══ EXCERPTED TEXT ══
Building an AI Code Interpreter Agent

Build a production-ready AI code interpreter that safely executes AI-generated code in isolated sandboxes. This cookbook shows you how to create an agent that can execute code, capture rich outputs like plots and dataframes, handle errors gracefully, and maintain security.

Overview

An AI code interpreter agent allows AI models to generate and execute code safely. This pattern is used by platforms like OpenAI’s Code Interpreter and other AI agent systems. HopX provides the secure execution environment needed for this use case.

Prerequisites

HopX API key (Get one here)
Python 3.8+ or Node.js 16+
Basic understanding of async programming
Familiarity with AI/LLM integration patterns

Architecture

The AI code interpreter follows this architecture:

┌─────────────┐
│   AI Model  │ Generates code
└──────┬──────┘
       │
       ▼
┌─────────────────┐
│  Interpreter    │ Validates & executes
│     Agent       │
└──────┬──────────┘
       │
       ▼
┌─────────────────┐
│  HopX Sandbox   │ Secure execution
└──────┬──────────┘
       │
       ▼
┌─────────────────┐
│  Rich Outputs   │ Plots, DataFrames, etc.
└─────────────────┘

Implementation

Step 1: Basic Code Execution

Start with a simple code execution function that safely runs AI-generated code:

from hopx_ai import Sandbox
from hopx_ai.errors import HopxError, CodeExecutionError
import os

class AICodeInterpreter:
    def __init__(self, api_key: str):
        self.api_key = api_key
        self.sandbox = None
    
    def execute_code(self, code: str, language: str = "python", timeout: int = 30):
        """Execute AI-generated code safely"""
═══
══ EXTRACTED RECORDS ══
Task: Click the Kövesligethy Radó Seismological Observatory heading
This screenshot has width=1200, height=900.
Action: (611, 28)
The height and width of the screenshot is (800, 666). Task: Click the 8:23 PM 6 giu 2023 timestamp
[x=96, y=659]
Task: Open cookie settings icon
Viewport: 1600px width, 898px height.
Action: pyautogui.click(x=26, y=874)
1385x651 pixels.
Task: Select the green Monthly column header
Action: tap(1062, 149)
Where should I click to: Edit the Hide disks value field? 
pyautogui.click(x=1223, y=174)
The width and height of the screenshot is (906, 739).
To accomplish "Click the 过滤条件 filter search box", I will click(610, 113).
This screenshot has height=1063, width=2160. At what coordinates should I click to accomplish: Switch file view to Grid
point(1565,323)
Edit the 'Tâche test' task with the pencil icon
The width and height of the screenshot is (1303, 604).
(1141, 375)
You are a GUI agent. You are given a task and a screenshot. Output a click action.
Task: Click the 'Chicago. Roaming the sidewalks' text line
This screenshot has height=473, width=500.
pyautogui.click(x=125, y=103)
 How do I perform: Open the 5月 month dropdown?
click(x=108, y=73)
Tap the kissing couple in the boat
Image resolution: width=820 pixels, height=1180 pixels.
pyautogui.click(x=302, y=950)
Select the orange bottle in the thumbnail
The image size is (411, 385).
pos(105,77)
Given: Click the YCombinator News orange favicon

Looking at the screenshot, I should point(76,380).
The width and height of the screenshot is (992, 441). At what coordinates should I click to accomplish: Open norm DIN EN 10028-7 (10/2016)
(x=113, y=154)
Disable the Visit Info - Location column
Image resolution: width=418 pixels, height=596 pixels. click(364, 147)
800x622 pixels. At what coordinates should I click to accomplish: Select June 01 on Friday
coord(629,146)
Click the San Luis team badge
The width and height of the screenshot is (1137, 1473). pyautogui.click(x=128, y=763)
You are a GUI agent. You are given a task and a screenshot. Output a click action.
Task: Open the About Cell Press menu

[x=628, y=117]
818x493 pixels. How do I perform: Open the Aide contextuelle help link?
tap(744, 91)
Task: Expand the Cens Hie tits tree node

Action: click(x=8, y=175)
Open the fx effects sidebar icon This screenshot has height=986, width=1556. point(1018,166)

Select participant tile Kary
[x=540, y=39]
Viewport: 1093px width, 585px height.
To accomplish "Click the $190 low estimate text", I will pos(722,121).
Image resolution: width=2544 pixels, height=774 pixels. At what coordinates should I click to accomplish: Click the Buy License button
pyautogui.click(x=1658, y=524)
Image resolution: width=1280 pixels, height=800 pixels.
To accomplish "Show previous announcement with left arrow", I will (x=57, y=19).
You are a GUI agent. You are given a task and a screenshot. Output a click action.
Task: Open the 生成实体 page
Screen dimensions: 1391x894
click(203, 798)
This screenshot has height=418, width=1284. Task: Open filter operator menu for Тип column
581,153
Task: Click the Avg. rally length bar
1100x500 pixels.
═══
_YOUR TASKS_.
(1) Which version of Node.js does the code interpreter guide list as a prerequisite?
(2) Reproduce the section of the code interpreter guide starting with "An AI code interpreter agent allows" and going on through "this use case.".

_ANSWERS FOR THE EXERCISE_.
(1) Node.js 16 or later.

(2)
An AI code interpreter agent allows AI models to generate and execute code safely. This pattern is used by platforms like OpenAI’s Code Interpreter and other AI agent systems. HopX provides the secure execution environment needed for this use case.